Task: Looking at the entries, say how many lines contain the string "computer". Offer nothing besides the number.

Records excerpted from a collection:
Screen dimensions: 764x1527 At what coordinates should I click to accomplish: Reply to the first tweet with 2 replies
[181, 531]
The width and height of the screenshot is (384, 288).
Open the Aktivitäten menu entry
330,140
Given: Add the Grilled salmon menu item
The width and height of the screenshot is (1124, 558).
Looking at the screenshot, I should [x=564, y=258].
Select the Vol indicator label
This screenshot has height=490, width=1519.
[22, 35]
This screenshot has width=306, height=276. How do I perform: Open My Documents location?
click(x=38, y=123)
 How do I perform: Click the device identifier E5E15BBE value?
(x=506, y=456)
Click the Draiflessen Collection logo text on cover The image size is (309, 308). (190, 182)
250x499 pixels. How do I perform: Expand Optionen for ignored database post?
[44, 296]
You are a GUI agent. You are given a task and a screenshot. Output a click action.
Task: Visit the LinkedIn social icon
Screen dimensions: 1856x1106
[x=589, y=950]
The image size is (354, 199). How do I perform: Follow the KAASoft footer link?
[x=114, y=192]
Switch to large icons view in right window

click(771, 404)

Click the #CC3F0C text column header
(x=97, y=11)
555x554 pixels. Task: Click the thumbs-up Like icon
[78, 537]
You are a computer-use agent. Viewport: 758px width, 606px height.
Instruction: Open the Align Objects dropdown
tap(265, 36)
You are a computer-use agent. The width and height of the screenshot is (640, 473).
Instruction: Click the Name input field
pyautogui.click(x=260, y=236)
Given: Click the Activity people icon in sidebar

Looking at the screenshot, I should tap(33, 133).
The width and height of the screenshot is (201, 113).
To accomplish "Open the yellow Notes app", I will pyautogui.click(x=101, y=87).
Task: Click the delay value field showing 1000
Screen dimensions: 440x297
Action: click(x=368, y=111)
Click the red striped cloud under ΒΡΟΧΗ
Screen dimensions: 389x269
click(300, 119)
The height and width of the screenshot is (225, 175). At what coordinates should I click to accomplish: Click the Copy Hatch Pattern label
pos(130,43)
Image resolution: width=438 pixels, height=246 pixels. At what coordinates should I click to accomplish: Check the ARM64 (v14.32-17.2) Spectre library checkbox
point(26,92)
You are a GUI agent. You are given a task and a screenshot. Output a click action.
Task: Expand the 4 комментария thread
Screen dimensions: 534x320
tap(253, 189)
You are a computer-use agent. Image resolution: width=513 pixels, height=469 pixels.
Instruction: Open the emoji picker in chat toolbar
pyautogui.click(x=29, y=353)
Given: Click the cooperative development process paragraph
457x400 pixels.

Your response: 3